··· Given information
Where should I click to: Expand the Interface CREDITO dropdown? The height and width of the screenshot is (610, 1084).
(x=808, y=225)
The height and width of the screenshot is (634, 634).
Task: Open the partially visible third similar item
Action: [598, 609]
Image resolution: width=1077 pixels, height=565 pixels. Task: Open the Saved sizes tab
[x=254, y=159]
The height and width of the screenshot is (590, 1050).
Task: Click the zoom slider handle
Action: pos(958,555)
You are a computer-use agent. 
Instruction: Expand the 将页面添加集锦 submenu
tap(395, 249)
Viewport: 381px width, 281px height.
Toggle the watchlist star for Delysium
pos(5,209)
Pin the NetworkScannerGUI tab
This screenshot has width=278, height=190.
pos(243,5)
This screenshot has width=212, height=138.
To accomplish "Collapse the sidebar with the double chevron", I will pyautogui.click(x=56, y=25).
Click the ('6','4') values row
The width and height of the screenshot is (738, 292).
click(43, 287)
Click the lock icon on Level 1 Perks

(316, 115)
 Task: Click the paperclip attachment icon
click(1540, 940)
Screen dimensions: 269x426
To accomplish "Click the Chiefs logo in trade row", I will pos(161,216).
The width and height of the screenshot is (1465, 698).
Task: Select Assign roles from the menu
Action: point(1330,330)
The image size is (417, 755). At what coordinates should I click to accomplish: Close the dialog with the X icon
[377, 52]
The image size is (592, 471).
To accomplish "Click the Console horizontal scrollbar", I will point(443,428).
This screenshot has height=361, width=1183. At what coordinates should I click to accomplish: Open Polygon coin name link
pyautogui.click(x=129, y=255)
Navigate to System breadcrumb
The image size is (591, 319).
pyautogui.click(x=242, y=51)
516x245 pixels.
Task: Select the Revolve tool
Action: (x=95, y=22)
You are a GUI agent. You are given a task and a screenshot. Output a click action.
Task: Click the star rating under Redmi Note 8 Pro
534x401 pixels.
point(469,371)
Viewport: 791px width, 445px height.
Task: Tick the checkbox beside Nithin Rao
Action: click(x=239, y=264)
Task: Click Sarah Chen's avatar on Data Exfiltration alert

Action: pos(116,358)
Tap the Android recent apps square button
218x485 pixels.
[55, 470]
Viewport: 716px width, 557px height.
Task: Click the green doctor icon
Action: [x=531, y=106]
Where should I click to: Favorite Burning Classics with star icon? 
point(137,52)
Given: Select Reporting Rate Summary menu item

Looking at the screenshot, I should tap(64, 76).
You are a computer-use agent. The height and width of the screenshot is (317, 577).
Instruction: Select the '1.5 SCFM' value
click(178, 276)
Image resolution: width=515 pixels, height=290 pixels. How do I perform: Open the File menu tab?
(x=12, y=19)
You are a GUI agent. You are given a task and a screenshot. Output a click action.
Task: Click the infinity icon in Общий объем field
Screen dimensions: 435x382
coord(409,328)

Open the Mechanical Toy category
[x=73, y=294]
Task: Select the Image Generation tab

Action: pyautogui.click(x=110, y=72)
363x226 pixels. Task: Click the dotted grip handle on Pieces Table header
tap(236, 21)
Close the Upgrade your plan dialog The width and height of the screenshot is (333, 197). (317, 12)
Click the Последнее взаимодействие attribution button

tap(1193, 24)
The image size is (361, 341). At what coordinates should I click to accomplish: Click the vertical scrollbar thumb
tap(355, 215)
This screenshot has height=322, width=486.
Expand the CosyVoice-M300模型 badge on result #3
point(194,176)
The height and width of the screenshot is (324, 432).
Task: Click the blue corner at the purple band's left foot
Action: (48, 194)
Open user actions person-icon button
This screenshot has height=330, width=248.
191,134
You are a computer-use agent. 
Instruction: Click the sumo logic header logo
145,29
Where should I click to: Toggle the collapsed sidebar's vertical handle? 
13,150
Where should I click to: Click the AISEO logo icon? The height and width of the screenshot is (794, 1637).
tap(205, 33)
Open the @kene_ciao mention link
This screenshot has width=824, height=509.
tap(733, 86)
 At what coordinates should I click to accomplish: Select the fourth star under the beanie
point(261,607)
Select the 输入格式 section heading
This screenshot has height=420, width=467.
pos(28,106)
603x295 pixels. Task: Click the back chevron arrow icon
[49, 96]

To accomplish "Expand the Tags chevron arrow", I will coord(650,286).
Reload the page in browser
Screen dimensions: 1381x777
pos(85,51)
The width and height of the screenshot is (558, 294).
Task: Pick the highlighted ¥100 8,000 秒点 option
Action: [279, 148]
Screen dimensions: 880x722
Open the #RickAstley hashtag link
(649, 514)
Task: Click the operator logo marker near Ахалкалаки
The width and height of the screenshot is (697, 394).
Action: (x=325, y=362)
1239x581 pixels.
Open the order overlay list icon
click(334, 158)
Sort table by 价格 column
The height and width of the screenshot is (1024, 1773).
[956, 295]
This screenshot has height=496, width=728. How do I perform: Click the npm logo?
······
- _What you should do_: Determine how many lines of the records above contain the string "chevron". Give only the number.

- _Final answer_: 3